I made the dough from this recipe which was extremely easy to make and made enough for four mini pizzas or two oblong shaped pizzas (I don’t have a pizza tray) The best thing about pizza is you can go as simple or as nuts as you want and today I kept it hella simple. Chicken, almonds, spinach, and the most deliciously simply tomato sauce.

Ingredients
1 c almonds
1 chicken breast sliced lengthwise and 1 cm thick
1 tsp mixed herbs
1 tsp cajun seasoning
1 c parmesan
salt and pepper
5 tomatoes roughly chopped
1/2 onion thinly sliced
1 large clove of garlic

Roll out your dough till it is about even all the way around.

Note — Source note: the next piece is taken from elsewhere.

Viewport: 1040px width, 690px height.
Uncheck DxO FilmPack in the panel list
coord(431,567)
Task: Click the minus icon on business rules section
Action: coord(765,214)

Prick with a fork and put in the oven in bursts of 5 minutes on high to get it cooking so you wont have raw dough. Chop your onions and garlic nice and fine and chuck in the pan once your desired fat has melted. Let it get semi translucent then chuck the tomatoes in and stir until the juice starts to evaporate. While the sauce is cooking away mix the herbs, cajun seasoning, and salt and pepper and evenly disperse all over the chicken. Remove sauce from pan and add chicken. Meanwhile, blitz the almonds till they are in fairly decent size bits and set aside. Once your pizza base it brown and doesn’t feel too doughy cover with all ingredients and bake until cooked.